§ PROBLEM DETAILS: Count the lines in the records that contain the string "height" with the same capitalization, and give only that number.

§ RECORDS FOR THIS TASK:
#####
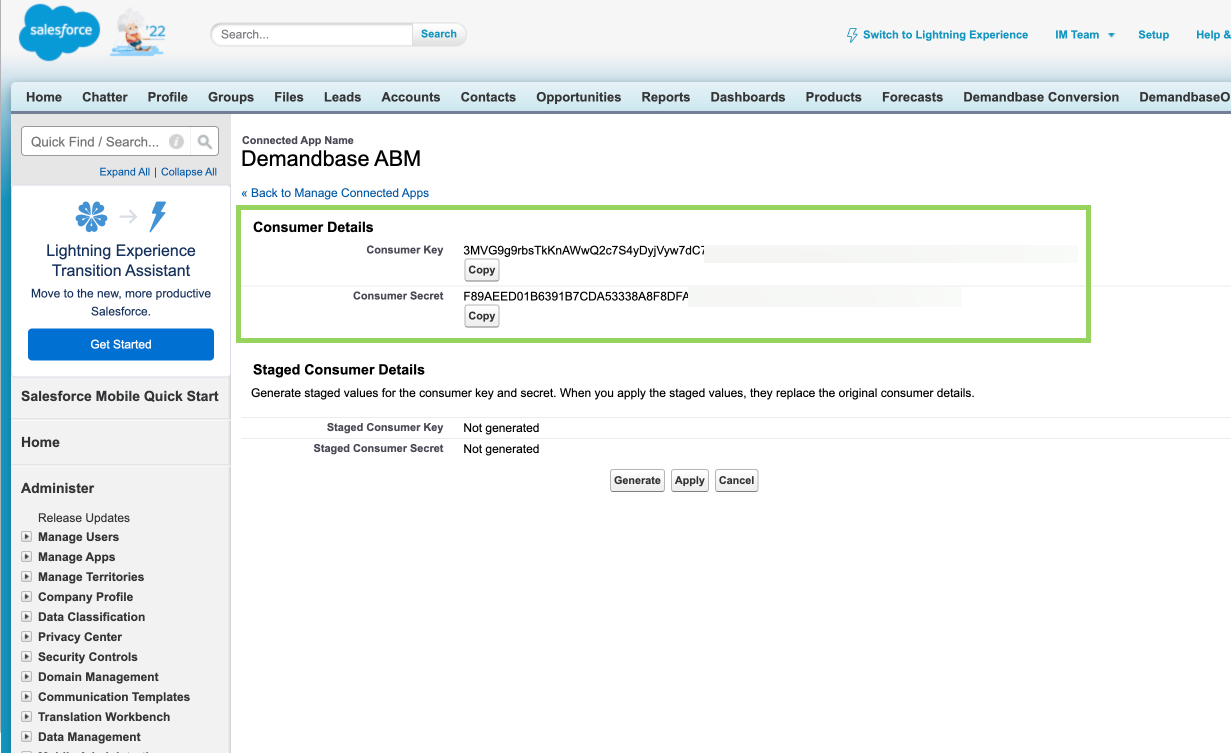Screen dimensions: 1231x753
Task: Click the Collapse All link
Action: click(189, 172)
#####
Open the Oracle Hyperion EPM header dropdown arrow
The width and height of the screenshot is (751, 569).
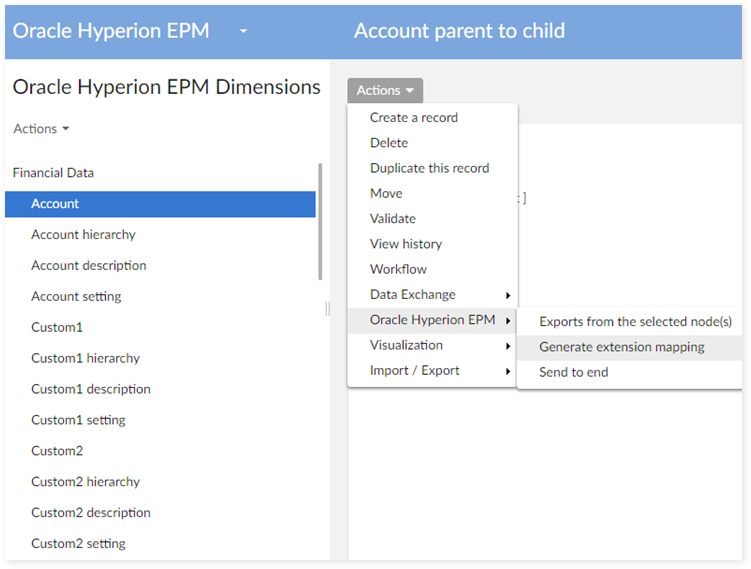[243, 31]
#####
§ SOLUTION TO THIS TASK: 1